■ RECORDS PROVIDED:
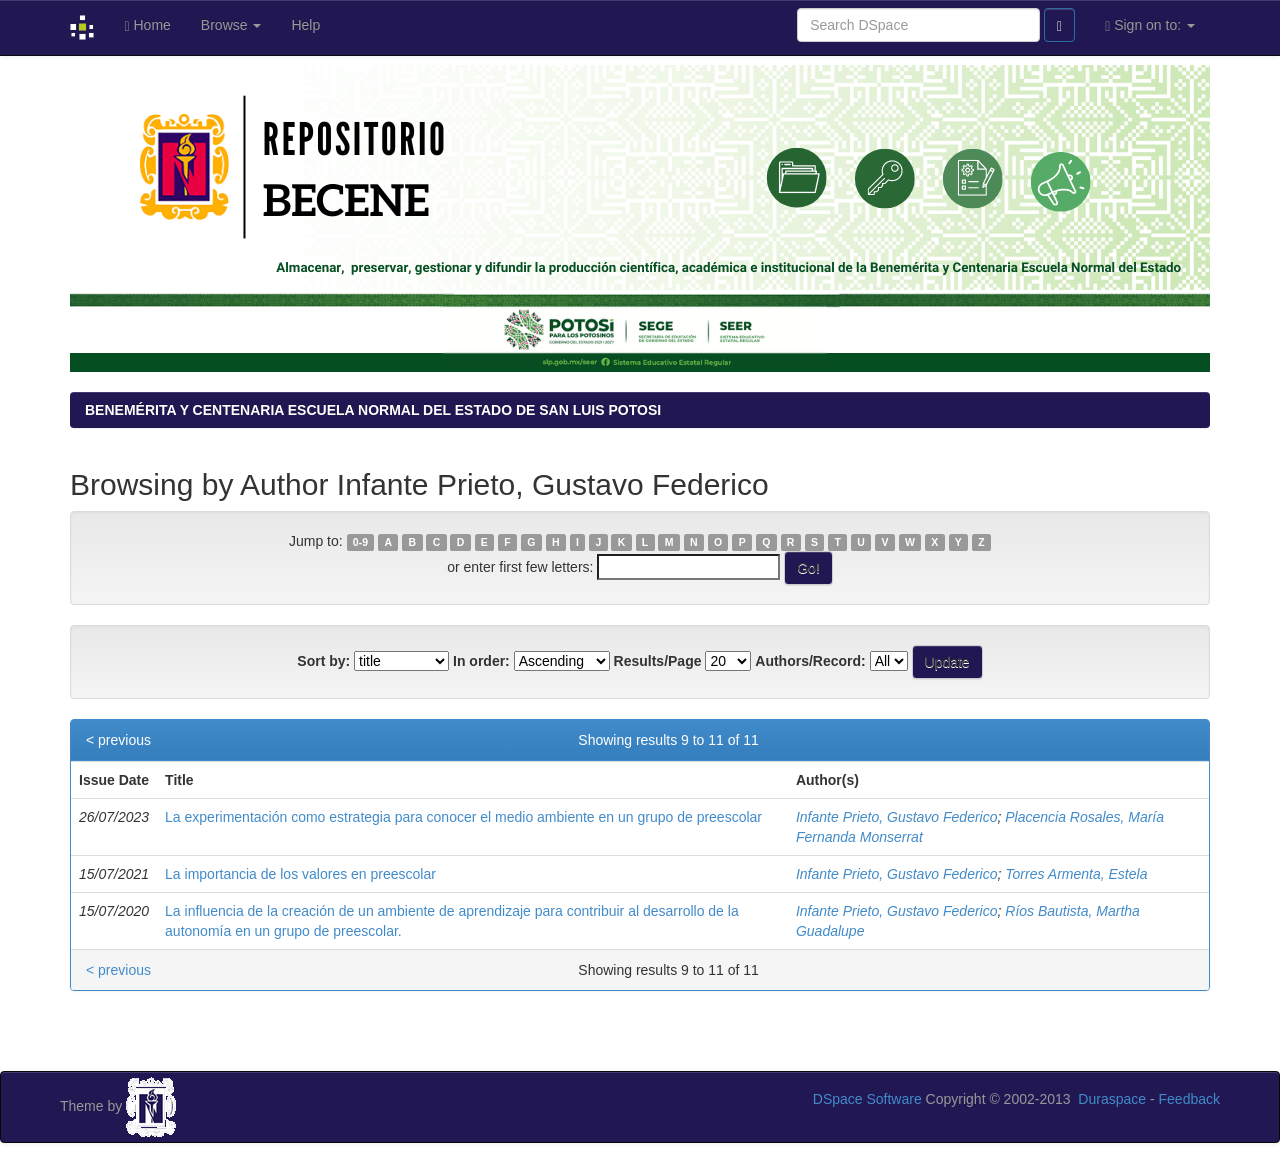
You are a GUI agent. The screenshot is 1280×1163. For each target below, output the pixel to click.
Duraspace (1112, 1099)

--

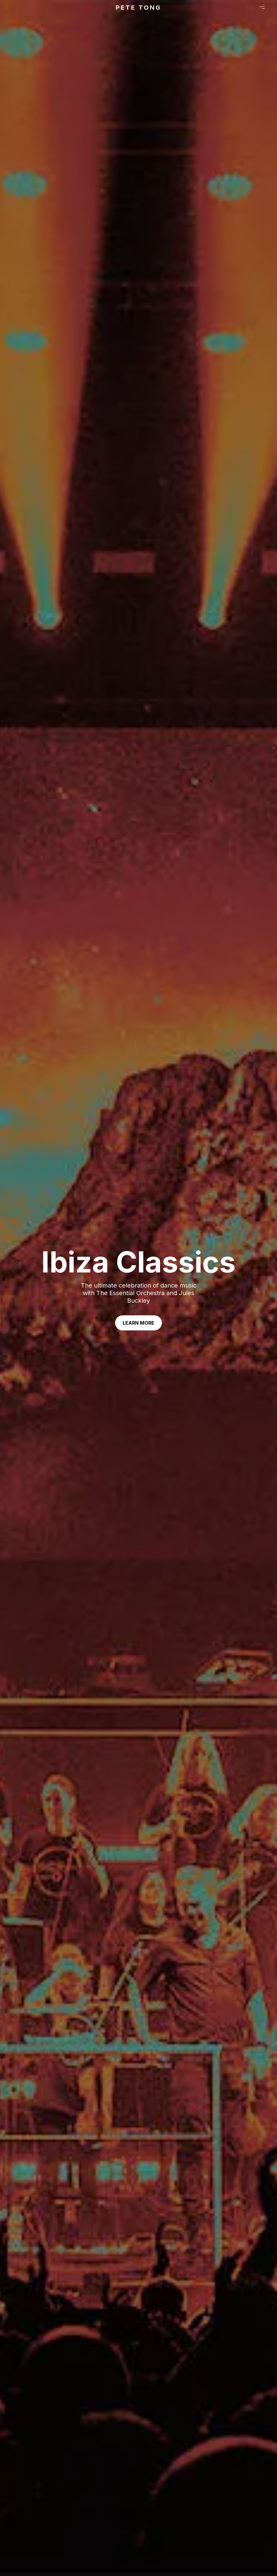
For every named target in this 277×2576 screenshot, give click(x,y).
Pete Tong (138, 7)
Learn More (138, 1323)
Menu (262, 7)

■ TASK BRIEF:
Please quote the lines of the items running from the line containing "You are a GUI" through the line containing "Duraspace (1112, 1099)", both included, and nothing else.

■ EXPECTED ANSWER:
You are a GUI agent. The screenshot is 1280×1163. For each target below, output the pixel to click.
Duraspace (1112, 1099)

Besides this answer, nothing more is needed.